MATERIAL FOR THE TASK>
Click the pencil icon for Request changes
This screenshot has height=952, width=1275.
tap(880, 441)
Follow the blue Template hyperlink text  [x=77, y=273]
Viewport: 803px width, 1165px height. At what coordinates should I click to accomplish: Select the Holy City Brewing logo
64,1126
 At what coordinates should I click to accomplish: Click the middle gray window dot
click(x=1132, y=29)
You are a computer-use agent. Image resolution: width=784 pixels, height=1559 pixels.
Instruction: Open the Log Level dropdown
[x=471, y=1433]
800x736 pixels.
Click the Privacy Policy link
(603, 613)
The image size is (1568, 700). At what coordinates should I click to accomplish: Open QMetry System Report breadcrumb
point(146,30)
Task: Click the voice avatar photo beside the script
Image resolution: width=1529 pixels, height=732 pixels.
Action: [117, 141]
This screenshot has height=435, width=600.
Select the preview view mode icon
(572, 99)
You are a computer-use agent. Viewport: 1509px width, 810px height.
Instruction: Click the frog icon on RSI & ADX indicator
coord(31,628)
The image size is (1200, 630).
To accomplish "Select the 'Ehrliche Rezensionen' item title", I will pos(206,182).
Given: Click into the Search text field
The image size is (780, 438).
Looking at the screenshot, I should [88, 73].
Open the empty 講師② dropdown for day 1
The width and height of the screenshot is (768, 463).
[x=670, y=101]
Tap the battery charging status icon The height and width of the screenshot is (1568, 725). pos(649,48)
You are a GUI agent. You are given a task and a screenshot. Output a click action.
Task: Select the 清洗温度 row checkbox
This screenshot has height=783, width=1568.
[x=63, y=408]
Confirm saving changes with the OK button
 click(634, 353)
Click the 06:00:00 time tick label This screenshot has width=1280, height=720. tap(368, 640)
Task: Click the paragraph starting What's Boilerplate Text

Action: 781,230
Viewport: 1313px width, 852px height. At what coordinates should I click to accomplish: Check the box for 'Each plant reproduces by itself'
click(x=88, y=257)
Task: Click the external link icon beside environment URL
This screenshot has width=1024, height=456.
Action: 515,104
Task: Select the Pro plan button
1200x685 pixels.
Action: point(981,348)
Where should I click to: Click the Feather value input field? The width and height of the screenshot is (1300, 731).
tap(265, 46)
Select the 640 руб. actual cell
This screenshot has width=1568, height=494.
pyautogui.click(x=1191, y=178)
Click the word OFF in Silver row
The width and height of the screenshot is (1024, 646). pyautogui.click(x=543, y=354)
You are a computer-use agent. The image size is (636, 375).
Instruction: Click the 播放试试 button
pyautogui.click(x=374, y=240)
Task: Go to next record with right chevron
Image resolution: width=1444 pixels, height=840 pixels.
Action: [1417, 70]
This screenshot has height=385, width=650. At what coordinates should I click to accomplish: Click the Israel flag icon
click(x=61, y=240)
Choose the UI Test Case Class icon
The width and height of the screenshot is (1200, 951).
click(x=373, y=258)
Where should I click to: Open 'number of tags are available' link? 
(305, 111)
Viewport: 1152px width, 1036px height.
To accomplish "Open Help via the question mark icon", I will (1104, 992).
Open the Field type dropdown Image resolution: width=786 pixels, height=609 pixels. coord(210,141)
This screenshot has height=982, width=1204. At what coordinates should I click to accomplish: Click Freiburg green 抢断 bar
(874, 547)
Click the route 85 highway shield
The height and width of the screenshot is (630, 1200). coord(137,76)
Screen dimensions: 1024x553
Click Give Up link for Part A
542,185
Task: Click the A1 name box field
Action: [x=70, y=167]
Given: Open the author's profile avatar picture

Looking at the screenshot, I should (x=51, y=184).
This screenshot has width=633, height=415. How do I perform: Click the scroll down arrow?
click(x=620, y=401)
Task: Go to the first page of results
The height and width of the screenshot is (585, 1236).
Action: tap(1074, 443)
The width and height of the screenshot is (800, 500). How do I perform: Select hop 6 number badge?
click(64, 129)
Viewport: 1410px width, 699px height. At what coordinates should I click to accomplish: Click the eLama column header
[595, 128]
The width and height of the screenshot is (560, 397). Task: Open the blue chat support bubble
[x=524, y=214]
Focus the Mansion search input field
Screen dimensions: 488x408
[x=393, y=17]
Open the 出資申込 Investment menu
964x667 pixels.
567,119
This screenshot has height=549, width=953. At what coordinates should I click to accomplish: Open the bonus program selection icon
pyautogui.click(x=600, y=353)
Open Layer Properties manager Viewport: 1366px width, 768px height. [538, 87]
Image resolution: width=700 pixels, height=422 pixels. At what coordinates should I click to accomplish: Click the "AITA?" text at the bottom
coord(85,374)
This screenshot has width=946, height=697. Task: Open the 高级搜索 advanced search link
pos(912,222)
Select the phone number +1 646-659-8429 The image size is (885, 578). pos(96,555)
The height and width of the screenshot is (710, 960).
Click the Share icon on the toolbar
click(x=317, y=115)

YOUR OBJECTIVE> Please return all lines above in which the string "computer" is found.

RESULT>
You are a computer-use agent. Image resolution: width=784 pixels, height=1559 pixels.
You are a computer-use agent. Viewport: 1509px width, 810px height.
You are a computer-use agent. The image size is (636, 375).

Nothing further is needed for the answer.